Bill Watkins

Personal information
- Full name: William Martin Watkins
- Born: 18 January 1923 Swansea, Glamorgan, Wales
- Died: 15 March 2005 (aged 82) Killay, Glamorgan, Wales
- Batting: Right-handed
- Bowling: Right-arm leg break googly

Domestic team information
- 1950: Glamorgan

Career statistics
| Competition | FC |
| Matches | 1 |
| Runs scored | 3 |
| Batting average | 3.00 |
| 100s/50s | –/– |
| Top score | 3 |
| Balls bowled | – |
| Wickets | – |
| Bowling average | – |
| 5 wickets in innings | – |
| 10 wickets in match | – |
| Best bowling | – |
| Catches/stumpings | –/– |
- Source: Cricinfo, 1 July 2010

= Bill Watkins (cricketer, born 1923) =

Welsh cricketer and World War II aviator

Bill Watkins DFC (18 January 1923 – 15 March 2005) was a Welsh cricketer and decorated World War II aviator. Watkins was a right-handed batsman who bowled right-arm leg break googly. He was born at Swansea, Glamorgan.

==World War II service==
Watkins served in the Royal Air Force during the Second World War, enlisting when he was 18 in 1941 and serving with 514 Squadron at Waterbeach, Cambridgeshire. During the course of the war he took part in 31 missions over Germany in his Lancaster bomber, earning him by war's end the Distinguished Flying Cross.

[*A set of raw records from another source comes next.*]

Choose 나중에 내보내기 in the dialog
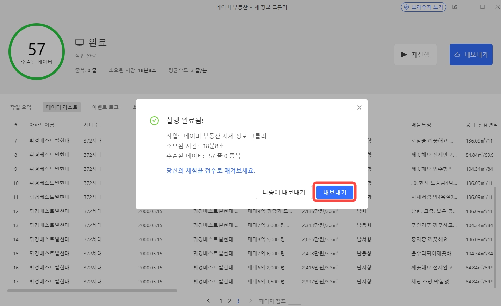This screenshot has width=501, height=306. [x=283, y=193]
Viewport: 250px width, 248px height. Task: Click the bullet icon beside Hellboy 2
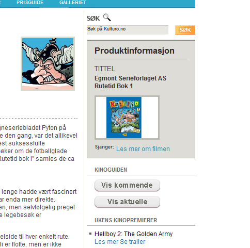(x=90, y=234)
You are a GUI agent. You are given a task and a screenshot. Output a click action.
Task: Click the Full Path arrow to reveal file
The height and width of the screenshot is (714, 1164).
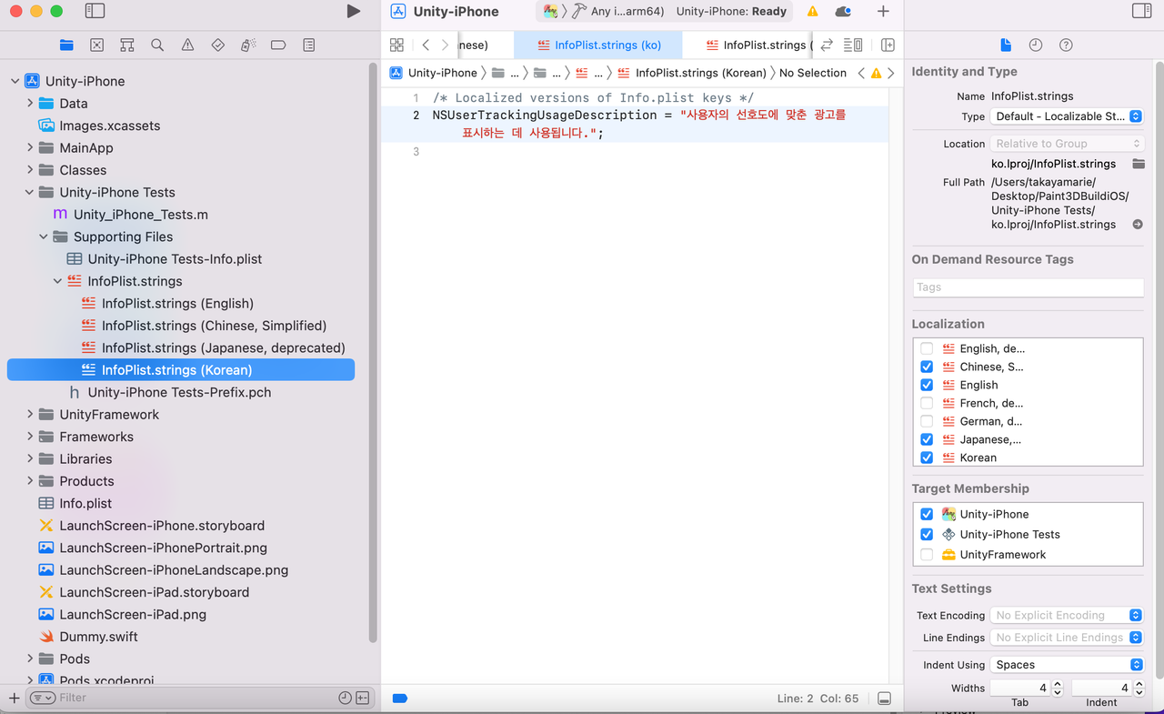[x=1137, y=224]
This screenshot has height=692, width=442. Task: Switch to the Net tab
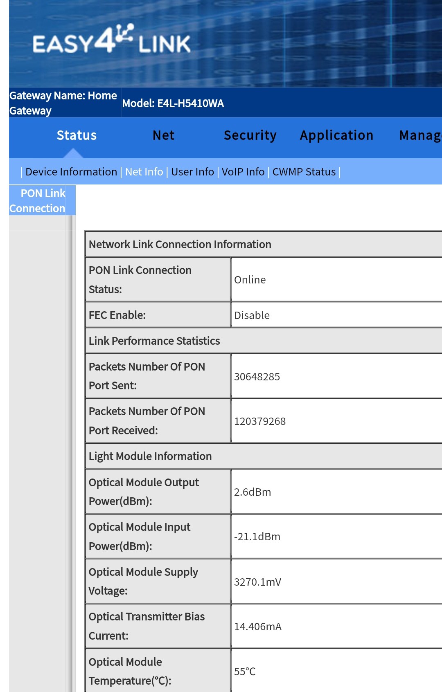(163, 135)
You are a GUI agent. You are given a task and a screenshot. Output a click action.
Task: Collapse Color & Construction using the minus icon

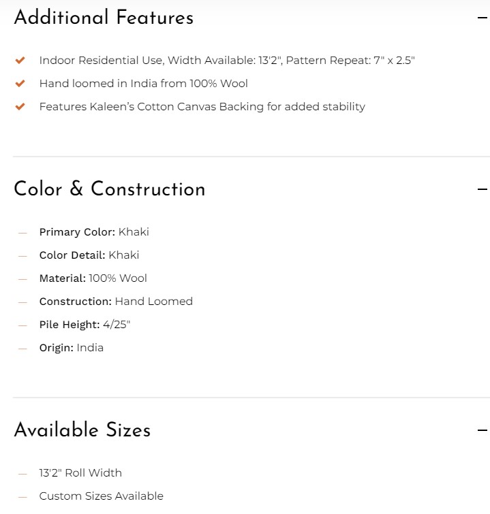tap(483, 189)
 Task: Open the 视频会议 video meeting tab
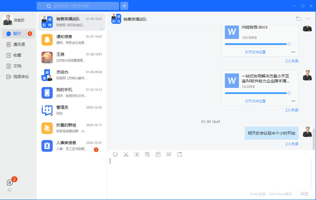[21, 77]
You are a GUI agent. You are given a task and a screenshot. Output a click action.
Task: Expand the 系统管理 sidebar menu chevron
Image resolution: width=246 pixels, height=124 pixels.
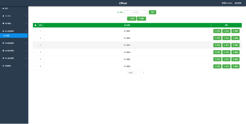tap(26, 66)
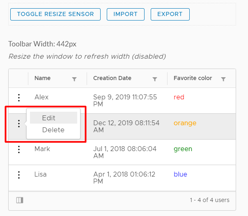Select Edit from the row menu
This screenshot has width=248, height=216.
(49, 118)
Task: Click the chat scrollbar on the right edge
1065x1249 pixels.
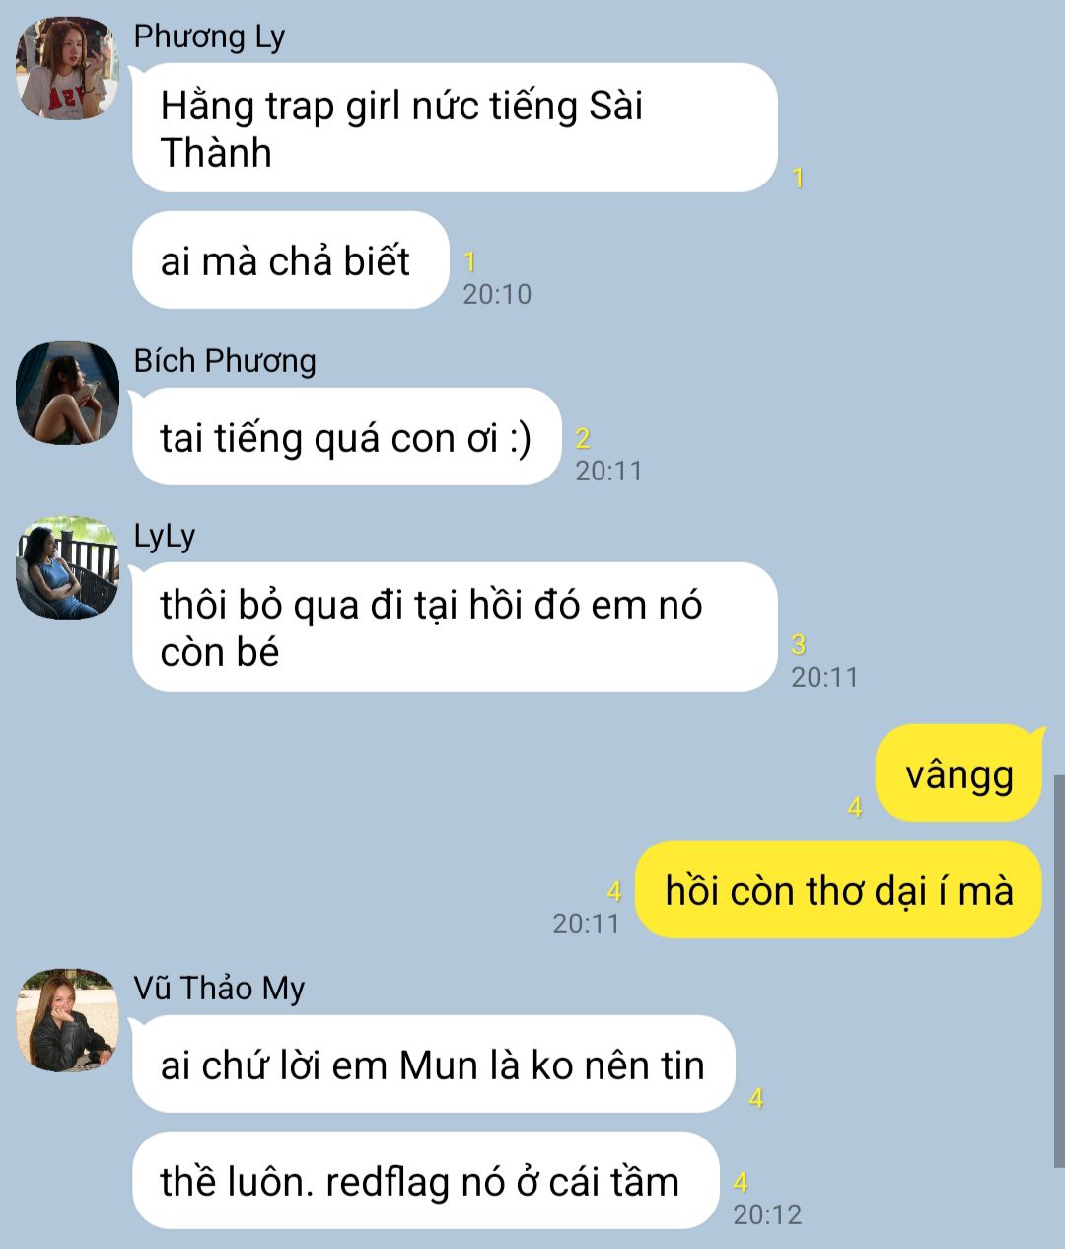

==Post World War II service==
Following the end of the war, Watkins left the Royal Air Force and returned to his native Swansea, where he worked as a metallurgist for British Aluminium and ALCOA. Watkins played a single first-class match for Glamorgan in 1950 against Hampshire at St. Helen's. A keen sportsman, he also had trials with the rugby league club Wigan.

Watkins died at Killay, Glamorgan on 15 March 2005.